Location
- Beaufort County, North CarolinaEastern North Carolina United States

District information
- Type: Public
- Grades: PK–12
- Superintendent: Matthew Cheeseman
- Schools: 14
- Budget: $71,002,000
- NCES District ID: 3700330

Students and staff
- Students: 7,202
- Teachers: 510.70 (on FTE basis)
- Staff: 439.92 (on FTE basis)
- Student–teacher ratio: 14.10:1

Other information
- Website: www.beaufort.k12.nc.us

= Beaufort County Schools (North Carolina) =

School district in North Carolina, United States

Beaufort County Schools is a PK–12 graded school district serving Beaufort County, North Carolina.

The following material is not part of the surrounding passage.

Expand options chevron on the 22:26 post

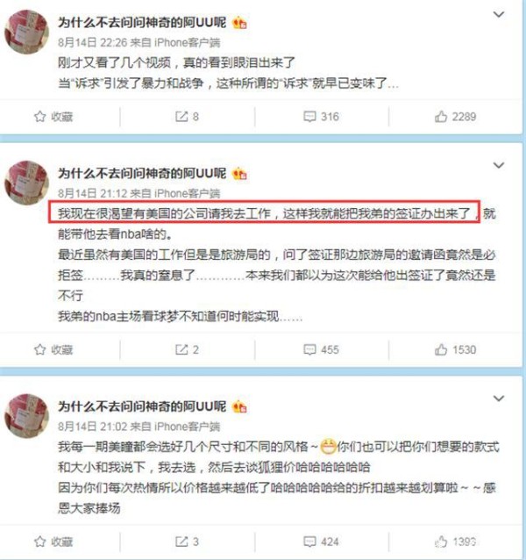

Its 14 schools serve 7,202 students as of the 2010–2011 school year.

==Student demographics==
For the 2010–2011 school year, Beaufort County Schools had a total population of 7,202 students and 510.70 teachers on a (FTE) basis. This produced a student-teacher ratio of 14.10:1. That same year, out of the student total, the gender ratio was 52% male to 48% female. The demographic group makeup was: White, 51%; Black, 33%; Hispanic, 2%; American Indian, 0%; and Asian/Pacific Islander, 0% (two or more races: 3%). For the same school year, 65.59% of the students received free and reduced-cost lunches.

==Governance==
The primary governing body of Beaufort County Schools follows a council–manager government format with a nine-member Board of Education appointing a Superintendent to run the day-to-day operations of the system. The school system currently resides in the North Carolina State Board of Education's First District.

===Board of education===
The nine members of the Board of Education are elected by districts and generally meet on the third Tuesday of each month. The current members of the board are:
- Eltha S. Booth (District 1)
- E. C. Peed (District 2)
- Barbara Boyd-Williams (District 3)
- Terry Williams (District 4, Chair)
- F. Mac Hodges (District 5)
- Teressa Banks (District 6)
- Robert Belcher (District 7)
- Carolyn Walker (District 8; Vice-Chair)
- Mike Isbell (District 9)

===Superintendent===
Don Phipps has been the superintendent of the system since January, 2010. He previously was an administrator with the Cumberland County Schools in Fayetteville, North Carolina.

==Member schools==
Beaufort County Schools has 14 schools ranging from pre-kindergarten to twelfth grade. Those eight schools are separated into four high schools, two middle schools, seven elementary schools, and one alternative school that covers grades 6–12.

===High schools===
- Beaufort County Early College High School (Washington)
- Beaufort County Ed Tech Center – alternative school; grades 6–12 (Washington)
- Northside High School (Pinetown)
- Southside High School (Chocowinity)
- Washington High School (Washington)

===K-8 schools===
- Bath Elementary School
- Northeast Elementary School

===Middle schools===
- Chocowinity Middle School
- P.S. Jones Middle School

===Elementary schools===
- Chocowinity Primary School
- Eastern Elementary School
- John Cotton Tayloe Elementary School
- John Small Elementary School
- Northeast Elementary School

==Athletics==
According to the North Carolina High School Athletic Association, for the 2011–2012 school year:

- Northside and Southside high schools are 1A schools in the 4 Rivers Conference.
- Washington High is a 3A school in the Coastal Conference.
- The Early College and the Ed Tech Center do not have athletic teams.